----- PROVIDED RECORDS -----

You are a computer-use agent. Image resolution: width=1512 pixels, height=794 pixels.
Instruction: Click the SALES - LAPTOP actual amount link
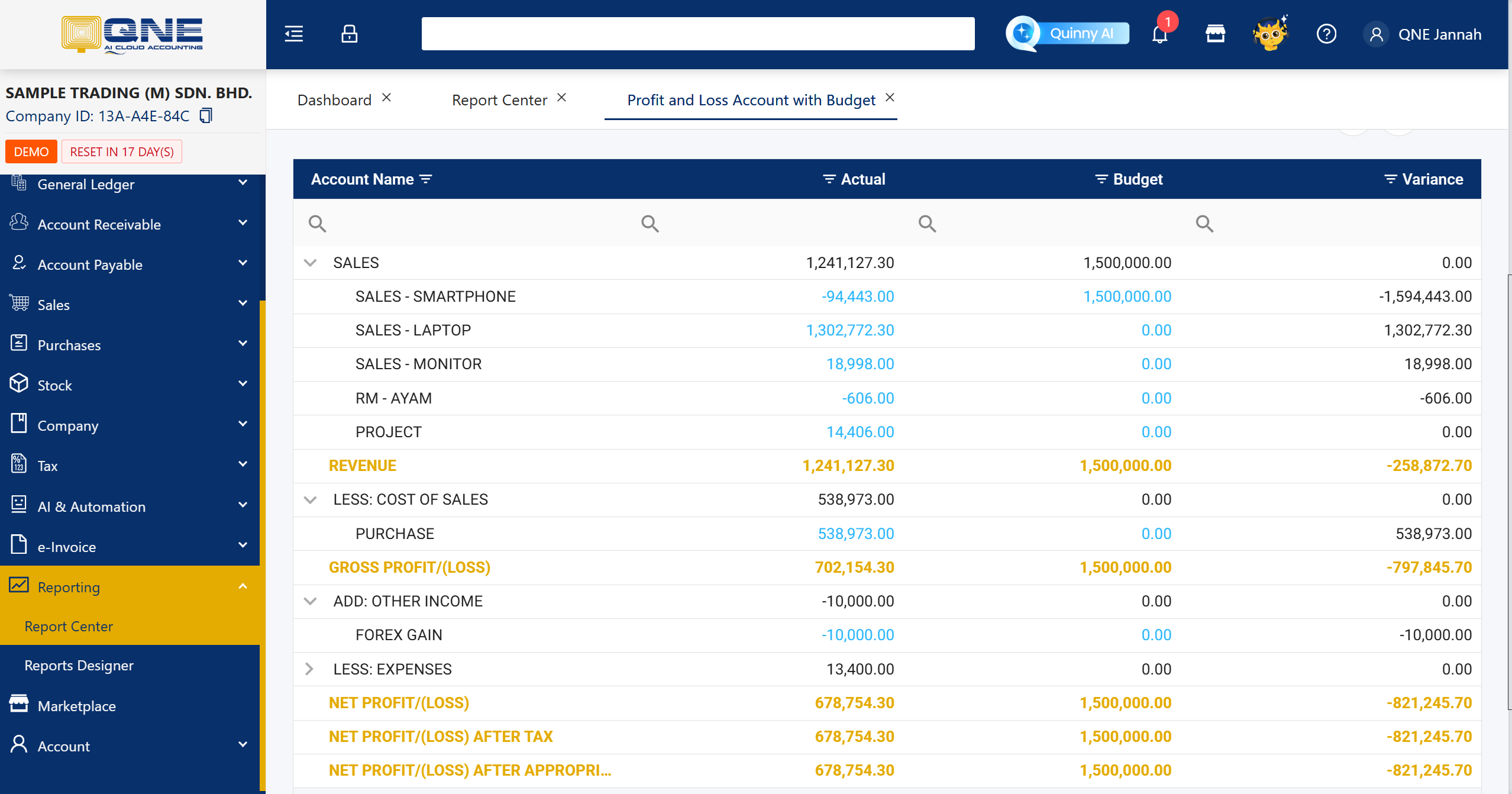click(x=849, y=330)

-----
----- PROVIDED RECORDS -----

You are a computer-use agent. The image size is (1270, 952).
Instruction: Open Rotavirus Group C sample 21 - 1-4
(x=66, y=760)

-----

- TASK DESCRIPTION
From the listing above, pick out each line where the word "computer" appears.

- RESPONSE
You are a computer-use agent. Image resolution: width=1512 pixels, height=794 pixels.
You are a computer-use agent. The image size is (1270, 952).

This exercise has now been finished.